## Task
Copy out the rows below word for word, starting with the line that contains "Given: Click the Turkmenistan flag icon" and going on through the line that contains "990x429 pixels.".

## Data entries
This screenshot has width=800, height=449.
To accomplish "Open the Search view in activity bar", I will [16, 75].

--

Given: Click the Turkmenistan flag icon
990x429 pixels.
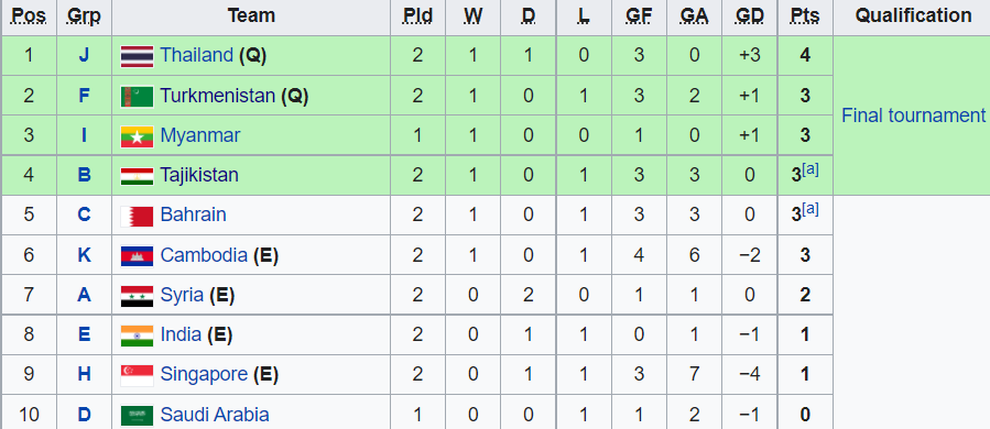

---

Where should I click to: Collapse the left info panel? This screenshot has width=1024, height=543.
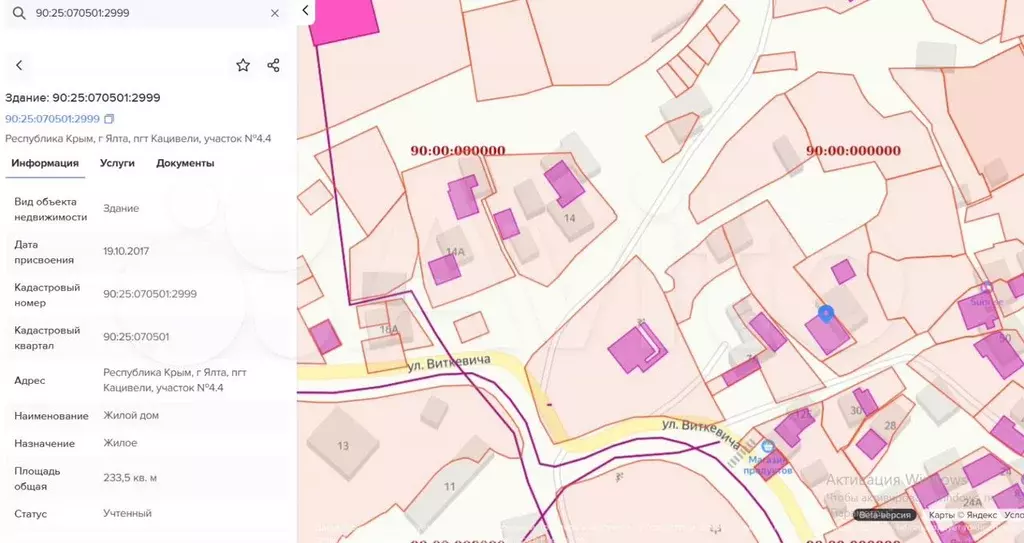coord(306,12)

## Task output
Given: Click the Turkmenistan flag icon
990x429 pixels.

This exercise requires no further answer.